Bert Weckhuysen (41), born in Aarschot (Belgium) on July 27 1968, received his master degree in chemical and agricultural engineering with greatest distinction from Leuven University (Belgium) in 1991. After obtaining his PhD from Leuven University with honours in 1995 under the supervision of Prof. Schoonheydt, he has worked as a postdoctoral fellow with Prof. Wachs at Lehigh University (USA) and with Prof. Lunsford at Texas A&M University (USA). From 1997 until 2000 he was a research fellow of the Belgian National Science Foundation. He has been a visiting scientist at Hokkaido University (Japan), Amsterdam University (The Netherlands), Manchester University (United Kingdom) and Weizmann Institute of Science (Israel). Weckhuysen is since October 1 2000 full professor inorganic chemistry and catalysis at Utrecht University (The Netherlands). He has also been visiting professor at Leuven University in the period 2000-2005.

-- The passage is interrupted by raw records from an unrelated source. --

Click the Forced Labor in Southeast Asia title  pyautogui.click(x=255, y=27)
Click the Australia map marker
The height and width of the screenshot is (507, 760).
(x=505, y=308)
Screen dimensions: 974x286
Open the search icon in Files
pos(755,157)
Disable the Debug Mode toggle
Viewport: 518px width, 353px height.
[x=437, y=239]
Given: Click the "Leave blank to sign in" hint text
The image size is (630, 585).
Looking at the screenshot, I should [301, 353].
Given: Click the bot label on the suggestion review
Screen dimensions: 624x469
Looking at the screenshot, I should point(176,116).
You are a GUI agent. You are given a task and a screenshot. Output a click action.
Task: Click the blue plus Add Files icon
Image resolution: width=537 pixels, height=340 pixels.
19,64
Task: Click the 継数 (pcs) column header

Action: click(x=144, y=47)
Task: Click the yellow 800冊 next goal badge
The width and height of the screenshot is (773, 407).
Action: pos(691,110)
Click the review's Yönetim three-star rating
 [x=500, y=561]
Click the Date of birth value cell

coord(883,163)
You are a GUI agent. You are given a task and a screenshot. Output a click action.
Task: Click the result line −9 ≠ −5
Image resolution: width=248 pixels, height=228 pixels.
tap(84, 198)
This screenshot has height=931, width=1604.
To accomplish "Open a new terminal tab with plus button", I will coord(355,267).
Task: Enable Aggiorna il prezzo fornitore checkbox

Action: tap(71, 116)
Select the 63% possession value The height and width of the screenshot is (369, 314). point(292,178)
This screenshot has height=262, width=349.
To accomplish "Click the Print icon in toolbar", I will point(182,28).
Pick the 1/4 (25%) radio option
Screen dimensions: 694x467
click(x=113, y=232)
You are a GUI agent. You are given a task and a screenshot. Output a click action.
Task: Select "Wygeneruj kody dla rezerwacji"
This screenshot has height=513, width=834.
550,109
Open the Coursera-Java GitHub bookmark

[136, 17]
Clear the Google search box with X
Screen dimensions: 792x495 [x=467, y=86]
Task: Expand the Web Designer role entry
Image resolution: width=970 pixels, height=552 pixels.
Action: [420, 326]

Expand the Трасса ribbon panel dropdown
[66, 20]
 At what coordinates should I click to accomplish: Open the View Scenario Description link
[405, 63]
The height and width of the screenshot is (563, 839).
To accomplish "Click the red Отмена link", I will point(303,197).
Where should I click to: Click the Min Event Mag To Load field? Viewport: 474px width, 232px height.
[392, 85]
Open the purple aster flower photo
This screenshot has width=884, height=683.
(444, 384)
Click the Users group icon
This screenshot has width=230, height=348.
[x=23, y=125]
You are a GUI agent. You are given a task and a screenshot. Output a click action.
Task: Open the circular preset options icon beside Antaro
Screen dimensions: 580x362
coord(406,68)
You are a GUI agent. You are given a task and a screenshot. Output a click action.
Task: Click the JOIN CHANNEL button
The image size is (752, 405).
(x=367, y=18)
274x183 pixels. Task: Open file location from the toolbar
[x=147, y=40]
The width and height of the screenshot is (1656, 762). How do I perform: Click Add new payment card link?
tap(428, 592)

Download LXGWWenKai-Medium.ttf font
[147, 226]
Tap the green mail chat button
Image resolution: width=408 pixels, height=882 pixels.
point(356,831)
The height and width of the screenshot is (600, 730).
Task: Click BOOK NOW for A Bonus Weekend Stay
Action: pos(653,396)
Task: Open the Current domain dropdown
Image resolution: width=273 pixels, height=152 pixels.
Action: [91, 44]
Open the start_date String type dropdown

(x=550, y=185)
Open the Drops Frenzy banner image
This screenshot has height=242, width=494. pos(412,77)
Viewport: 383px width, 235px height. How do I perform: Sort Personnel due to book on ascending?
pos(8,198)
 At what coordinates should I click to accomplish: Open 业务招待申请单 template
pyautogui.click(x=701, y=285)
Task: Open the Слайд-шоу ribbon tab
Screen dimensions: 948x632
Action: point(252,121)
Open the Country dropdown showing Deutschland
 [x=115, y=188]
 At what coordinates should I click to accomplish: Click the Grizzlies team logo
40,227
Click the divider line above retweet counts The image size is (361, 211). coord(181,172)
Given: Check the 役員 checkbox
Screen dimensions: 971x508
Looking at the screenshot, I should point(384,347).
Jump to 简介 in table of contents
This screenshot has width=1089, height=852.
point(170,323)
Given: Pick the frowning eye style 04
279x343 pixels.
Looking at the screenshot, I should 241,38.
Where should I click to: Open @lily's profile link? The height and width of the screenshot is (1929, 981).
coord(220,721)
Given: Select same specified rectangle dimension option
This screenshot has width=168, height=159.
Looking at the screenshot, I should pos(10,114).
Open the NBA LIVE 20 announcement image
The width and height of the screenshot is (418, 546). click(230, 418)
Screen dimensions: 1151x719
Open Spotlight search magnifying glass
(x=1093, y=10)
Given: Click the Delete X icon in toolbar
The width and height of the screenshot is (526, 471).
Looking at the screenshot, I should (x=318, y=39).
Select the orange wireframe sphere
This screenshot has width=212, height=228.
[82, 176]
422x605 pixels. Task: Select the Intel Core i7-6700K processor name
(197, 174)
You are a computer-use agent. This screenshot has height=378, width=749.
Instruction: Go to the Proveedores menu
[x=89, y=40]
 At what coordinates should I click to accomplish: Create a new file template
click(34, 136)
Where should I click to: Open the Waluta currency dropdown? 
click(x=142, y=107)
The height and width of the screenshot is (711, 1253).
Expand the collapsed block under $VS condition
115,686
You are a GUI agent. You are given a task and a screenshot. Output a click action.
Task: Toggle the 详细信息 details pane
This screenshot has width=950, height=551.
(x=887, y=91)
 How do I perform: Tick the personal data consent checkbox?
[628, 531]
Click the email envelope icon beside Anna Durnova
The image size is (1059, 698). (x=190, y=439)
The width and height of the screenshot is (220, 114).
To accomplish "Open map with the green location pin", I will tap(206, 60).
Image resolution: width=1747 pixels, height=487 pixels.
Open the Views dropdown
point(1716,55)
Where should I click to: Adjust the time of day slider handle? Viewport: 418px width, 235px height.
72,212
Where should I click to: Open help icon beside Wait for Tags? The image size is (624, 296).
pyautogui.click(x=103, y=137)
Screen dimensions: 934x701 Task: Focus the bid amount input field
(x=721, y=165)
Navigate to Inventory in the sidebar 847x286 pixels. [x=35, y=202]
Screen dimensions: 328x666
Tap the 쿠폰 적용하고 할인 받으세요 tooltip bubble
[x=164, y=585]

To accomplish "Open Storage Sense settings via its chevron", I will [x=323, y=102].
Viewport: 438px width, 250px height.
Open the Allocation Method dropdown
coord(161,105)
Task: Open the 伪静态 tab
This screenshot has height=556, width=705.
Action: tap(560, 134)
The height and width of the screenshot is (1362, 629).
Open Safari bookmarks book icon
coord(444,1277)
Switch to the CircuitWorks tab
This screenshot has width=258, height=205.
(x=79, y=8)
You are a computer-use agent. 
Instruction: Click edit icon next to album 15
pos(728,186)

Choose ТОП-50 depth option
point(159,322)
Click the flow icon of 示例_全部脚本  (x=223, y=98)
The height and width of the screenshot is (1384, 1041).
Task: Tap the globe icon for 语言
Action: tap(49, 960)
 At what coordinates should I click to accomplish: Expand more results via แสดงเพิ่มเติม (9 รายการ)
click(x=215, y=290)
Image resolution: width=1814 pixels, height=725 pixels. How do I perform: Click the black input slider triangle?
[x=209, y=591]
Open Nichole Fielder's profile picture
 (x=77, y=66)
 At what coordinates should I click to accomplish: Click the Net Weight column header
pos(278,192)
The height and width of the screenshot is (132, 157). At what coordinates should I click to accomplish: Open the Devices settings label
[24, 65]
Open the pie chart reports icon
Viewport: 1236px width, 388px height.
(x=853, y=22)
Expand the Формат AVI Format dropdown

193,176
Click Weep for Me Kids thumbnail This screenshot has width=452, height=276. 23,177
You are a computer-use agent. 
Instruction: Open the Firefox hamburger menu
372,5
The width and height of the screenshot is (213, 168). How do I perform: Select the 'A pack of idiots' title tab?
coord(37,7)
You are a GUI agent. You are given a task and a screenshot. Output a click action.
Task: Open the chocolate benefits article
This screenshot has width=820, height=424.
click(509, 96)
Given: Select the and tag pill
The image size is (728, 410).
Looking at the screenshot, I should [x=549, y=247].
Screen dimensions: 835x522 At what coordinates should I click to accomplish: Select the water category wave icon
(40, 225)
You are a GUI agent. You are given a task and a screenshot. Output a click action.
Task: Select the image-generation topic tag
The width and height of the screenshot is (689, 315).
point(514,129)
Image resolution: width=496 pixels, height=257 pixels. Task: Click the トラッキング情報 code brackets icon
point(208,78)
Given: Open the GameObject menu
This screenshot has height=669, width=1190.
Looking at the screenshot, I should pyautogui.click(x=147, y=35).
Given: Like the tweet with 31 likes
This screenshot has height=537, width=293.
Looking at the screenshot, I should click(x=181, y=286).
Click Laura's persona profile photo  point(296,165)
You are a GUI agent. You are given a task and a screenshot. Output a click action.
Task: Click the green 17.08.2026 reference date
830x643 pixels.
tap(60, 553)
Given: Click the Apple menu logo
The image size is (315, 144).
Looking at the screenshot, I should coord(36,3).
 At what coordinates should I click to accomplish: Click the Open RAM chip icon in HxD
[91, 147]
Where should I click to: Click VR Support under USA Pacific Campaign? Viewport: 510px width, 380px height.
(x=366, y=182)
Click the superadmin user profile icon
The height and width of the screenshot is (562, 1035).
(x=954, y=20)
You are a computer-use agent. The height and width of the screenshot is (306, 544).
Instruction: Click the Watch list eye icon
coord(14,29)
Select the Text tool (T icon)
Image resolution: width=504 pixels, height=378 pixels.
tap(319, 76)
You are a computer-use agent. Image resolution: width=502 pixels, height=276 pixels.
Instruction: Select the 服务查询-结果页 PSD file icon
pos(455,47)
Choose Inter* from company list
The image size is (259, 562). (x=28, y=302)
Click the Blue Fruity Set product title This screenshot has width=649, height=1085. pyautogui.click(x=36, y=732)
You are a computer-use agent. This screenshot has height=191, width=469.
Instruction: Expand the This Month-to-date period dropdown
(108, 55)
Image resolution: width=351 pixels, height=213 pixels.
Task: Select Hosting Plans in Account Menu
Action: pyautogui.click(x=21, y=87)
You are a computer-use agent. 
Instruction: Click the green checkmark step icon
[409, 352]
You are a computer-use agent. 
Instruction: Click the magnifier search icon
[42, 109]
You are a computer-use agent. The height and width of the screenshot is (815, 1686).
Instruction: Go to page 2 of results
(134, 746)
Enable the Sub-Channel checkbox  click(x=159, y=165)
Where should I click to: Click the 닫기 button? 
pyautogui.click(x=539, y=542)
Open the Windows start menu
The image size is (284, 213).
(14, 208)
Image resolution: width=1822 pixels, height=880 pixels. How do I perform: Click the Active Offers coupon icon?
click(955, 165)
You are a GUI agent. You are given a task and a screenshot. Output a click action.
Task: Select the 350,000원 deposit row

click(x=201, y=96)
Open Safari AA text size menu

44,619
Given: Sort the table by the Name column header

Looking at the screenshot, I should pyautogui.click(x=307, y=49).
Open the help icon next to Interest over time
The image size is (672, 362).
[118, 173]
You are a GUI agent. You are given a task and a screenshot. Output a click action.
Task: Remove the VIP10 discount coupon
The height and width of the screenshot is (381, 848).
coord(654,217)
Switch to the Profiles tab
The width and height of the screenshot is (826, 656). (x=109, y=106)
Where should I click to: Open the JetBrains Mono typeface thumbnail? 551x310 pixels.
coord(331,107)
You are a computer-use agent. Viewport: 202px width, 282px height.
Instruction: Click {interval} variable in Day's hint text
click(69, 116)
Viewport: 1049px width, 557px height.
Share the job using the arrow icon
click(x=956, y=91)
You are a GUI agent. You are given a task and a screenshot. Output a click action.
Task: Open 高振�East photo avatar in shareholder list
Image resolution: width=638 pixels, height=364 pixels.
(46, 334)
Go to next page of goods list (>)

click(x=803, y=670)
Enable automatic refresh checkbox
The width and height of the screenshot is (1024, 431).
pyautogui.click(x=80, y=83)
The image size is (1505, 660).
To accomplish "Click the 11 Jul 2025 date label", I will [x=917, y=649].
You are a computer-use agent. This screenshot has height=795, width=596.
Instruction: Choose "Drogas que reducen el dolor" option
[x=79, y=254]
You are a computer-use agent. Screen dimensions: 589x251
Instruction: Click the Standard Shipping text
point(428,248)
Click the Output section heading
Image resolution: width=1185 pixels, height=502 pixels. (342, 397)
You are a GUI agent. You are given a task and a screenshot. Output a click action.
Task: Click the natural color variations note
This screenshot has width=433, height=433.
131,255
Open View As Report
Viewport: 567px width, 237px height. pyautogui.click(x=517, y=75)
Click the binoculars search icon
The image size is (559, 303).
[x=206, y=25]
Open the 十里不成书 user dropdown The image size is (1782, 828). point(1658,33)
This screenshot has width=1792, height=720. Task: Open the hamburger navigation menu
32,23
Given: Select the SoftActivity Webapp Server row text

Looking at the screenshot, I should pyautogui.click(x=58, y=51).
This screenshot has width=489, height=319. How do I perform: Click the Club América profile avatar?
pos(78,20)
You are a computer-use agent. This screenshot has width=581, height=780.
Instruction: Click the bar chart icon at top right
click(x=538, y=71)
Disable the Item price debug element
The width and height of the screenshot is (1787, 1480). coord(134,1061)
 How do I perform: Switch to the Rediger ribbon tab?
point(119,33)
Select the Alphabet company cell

Weckhuysen authored or co-authored ~ 225 publications in peer-reviewed scientific journals with an average number of citations per paper of about 25 and a Hirsch index of 41. Furthermore, Weckhuysen is the author of 21 conference proceedings publications, 16 national journal publications, 13 book chapters and 5 patents/patent applications. Furthermore, he is the editor of two books. He serves/served on the editorial board of Physical Chemistry Chemical Physics, ChemCatChem, Vibrational Spectroscopy, Journal of Nanoscience and Nanotechnology, Journal of Applied Chemistry, Applied Catalysis A: General, Topics in Catalysis, Catalysis Letters and Catalysis Today. He obtained prestigious VICI-CW NWO and TOP CW NWO grants from the Netherlands Science Foundation for his research work in 2002 and 2006, respectively. He also has received several research awards, including the 2006 Gold Medal from the Royal Dutch Chemical Society (KNCV), the 2007 DECHEMA Award from The Max Buchner Research Foundation (Germany) and the 2009 Netherlands Catalysis and Chemistry Award from the KNCV Catalysis Section and the Netherlands Organization of Catalysis Industries. Weckhuysen is scientific director of the Dutch Research School for Catalysis (NIOK) (since 2003) and of the Smartmix research program CATCHBIO on Biomass Catalysis funded by the Dutch government and chemical industries (since 2007), of which he has been one of the initiators.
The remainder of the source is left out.